Congress' failure to pass stabilization money for insurance marketplaces in March has left it up to states to sort out their individual insurance pools. Here's a look at four approaches states might take.
1) Association health plans, or AHPs
The U.S. Labor Department proposed broadening the ability of small employers to pool their employees and negotiate coverage. Insurance commissioners and some state attorneys general caution that AHPs would cause more instability and likely skirt Affordable Care Act mandates.
Major insurers also largely oppose those structural changes. But some carriers, including UnitedHealth Group and Anthem, have asked to grandfather in existing association plans and free them from new regulatory requirements.
A few states are considering ways to check AHPs if they don't comply with the ACA.
2) Farm Bureau model
Iowa lawmakers have combined AHPs with a provision to allow the state's Farm Bureau to give Wellmark Blue Cross and Blue Shield exclusivity on selling plans that don't comply with ACA mandates.
Iowa's individual market has been plagued with segmentation, which critics of AHPs warn could occur in other states. More than half of Iowa's individual health plans don't comply with the ACA because they were grandmothered in.
Tennessee has kept its own Farm Bureau model. About 73,000 residents are enrolled in Farm Bureau individual health plans. For 2018, the Tennessee bureau dropped its ACA-compliant plans, which had seen enrollment climb to more than 15,000 customers, up from 2,400 people in 2016.
3) Medicaid expansion or buy-in
While Arkansas and Kentucky move to stem their Medicaid expansion coverage numbers with strict work requirements, voter-backed ballot initiatives to extend the program are in the works in Idaho, Nebraska and Utah.
Democratic Virginia Gov. Dr. Ralph Northam and GOP Maine Gov. Paul LePage are on opposite sides of gridlock with their legislatures over expansion.
States like Florida, Georgia and North Carolina may reconsider expansion depending on which party wins big in 2018.
Nevada and New Mexico have approved studies to explore a public option for Medicaid. Nevada already gives precedence for Medicaid contracts to its health exchange carriers, but GOP Gov. Brian Sandoval vetoed a buy-in proposal last year saying it hadn't been adequately vetted.
4) State Obamacare
Several states are using the ACA model to shore up their individual markets.

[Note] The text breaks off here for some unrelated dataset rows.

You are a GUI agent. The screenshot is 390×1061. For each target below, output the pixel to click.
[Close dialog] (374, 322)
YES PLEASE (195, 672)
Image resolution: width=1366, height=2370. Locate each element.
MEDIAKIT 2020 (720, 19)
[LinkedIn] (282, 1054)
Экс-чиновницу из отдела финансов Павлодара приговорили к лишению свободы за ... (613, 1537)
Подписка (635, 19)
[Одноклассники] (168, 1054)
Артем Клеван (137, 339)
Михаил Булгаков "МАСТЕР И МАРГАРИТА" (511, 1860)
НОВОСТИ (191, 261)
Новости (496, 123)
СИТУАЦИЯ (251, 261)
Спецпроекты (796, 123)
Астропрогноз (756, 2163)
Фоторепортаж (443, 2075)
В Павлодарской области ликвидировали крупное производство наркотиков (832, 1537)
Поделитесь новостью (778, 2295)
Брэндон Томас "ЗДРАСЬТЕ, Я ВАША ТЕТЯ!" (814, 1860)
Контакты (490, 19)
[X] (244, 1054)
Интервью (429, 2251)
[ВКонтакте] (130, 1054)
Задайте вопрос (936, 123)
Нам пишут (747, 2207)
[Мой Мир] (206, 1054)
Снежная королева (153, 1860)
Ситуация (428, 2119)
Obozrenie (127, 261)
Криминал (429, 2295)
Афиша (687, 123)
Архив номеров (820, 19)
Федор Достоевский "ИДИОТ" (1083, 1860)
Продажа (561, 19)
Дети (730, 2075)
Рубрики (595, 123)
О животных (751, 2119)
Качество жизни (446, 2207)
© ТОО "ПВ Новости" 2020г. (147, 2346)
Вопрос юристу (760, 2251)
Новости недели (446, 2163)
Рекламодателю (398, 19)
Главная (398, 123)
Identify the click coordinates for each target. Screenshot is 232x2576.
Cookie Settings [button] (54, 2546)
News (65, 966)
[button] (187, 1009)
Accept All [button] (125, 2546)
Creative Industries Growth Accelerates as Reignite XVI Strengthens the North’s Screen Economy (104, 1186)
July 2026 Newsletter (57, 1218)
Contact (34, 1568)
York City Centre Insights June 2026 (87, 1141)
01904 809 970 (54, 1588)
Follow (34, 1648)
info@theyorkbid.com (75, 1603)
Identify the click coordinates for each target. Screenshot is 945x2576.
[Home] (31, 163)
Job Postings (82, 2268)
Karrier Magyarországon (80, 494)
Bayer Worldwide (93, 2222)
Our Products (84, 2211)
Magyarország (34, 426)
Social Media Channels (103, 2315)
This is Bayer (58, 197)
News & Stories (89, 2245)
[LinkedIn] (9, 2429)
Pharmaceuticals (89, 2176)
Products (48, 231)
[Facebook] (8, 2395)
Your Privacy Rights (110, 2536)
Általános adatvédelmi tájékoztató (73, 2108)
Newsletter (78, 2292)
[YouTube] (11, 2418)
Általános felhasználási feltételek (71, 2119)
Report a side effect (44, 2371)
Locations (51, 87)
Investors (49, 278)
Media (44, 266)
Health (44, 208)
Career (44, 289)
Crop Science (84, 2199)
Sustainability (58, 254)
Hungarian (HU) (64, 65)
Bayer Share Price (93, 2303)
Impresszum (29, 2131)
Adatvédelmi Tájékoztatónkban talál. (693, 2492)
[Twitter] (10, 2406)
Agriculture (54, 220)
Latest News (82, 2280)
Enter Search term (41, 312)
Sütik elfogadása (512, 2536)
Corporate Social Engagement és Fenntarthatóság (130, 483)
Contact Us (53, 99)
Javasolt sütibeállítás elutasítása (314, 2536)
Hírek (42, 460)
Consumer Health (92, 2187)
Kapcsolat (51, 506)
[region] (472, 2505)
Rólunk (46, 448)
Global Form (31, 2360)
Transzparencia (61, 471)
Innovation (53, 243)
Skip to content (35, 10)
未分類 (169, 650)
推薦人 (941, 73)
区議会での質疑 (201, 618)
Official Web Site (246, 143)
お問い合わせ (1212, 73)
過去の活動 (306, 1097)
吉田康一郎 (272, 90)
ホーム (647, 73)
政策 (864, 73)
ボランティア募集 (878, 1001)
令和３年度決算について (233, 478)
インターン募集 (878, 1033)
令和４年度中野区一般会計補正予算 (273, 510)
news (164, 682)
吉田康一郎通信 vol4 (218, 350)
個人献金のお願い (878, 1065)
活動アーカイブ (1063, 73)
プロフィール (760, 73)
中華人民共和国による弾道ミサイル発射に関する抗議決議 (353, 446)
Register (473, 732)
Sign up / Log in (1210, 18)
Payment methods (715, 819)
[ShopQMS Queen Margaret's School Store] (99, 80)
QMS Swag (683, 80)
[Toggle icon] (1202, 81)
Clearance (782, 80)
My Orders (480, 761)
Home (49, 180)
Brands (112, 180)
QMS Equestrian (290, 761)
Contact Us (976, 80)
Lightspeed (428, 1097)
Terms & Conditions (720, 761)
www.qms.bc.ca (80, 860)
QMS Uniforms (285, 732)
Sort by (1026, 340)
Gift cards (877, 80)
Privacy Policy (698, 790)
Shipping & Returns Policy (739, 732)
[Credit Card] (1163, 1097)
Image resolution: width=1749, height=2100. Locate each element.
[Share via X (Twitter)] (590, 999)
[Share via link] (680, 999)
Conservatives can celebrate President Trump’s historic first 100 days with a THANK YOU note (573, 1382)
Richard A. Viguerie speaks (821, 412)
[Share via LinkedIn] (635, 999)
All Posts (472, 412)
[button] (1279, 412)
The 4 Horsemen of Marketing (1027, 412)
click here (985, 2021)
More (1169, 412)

According to the National Conference of State Legislatures, at least 35 states have looked at legislation to trigger a 1332 waiver application process as of February. Even conservative GOP Gov. Scott Walker in Wisconsin has approved a 1332 waiver application for reinsurance.
Idaho's creative dual 1332 and 1115 Medicaid waiver, although dead for now, would have shifted the highest-cost patients to Medicaid and set up a reinsurance pool for the individual market.
Several states are considering legislation to establish a coverage mandate and penalty or are studying how a mandate could work.